━━ Material provided ━━

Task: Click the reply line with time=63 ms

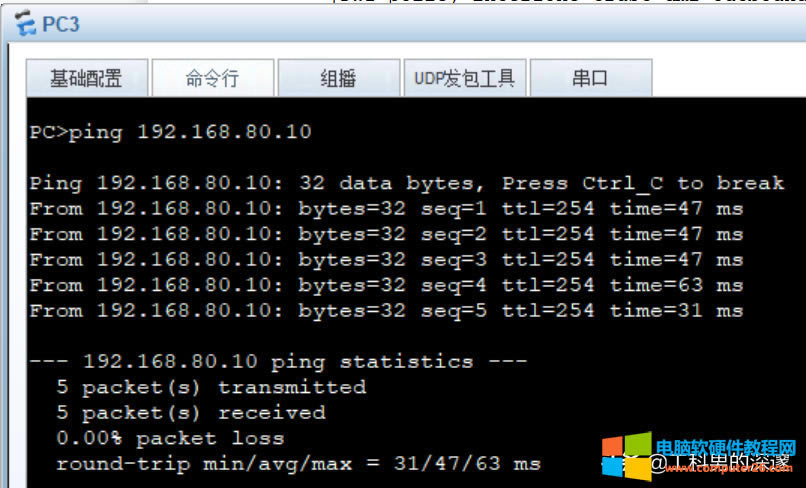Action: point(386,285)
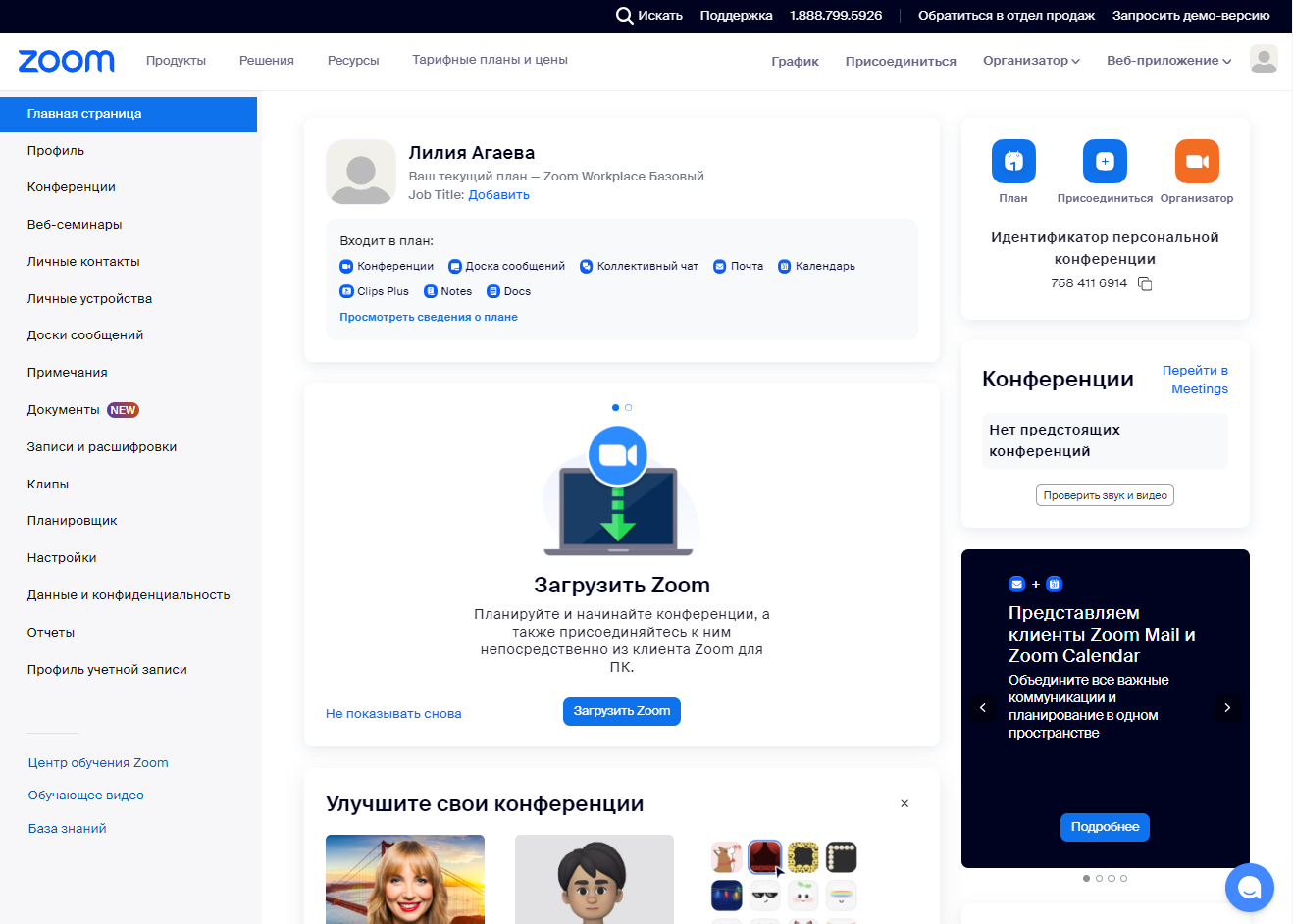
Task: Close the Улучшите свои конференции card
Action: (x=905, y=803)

━━━
━━ Material provided ━━

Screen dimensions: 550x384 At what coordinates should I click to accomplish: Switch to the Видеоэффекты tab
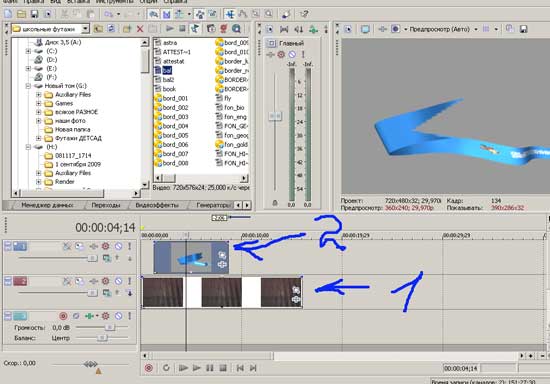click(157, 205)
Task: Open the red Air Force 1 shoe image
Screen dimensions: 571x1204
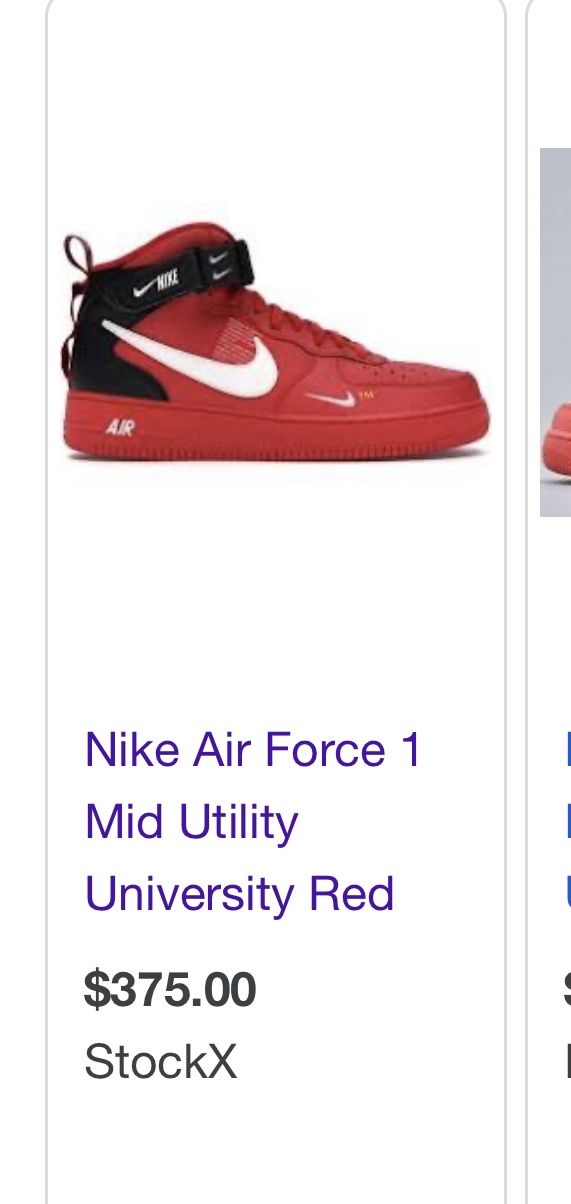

━━━

Exercise
What belongs in the answer is each line above from the line with "Screen dimensions: 550x384" to the line with "Screen dimensions: 571x1204", inclusive, reproduced exactly and free of pictures.

The completed task
Screen dimensions: 550x384 At what coordinates should I click to accomplish: Switch to the Видеоэффекты tab
click(157, 205)
Task: Open the red Air Force 1 shoe image
Screen dimensions: 571x1204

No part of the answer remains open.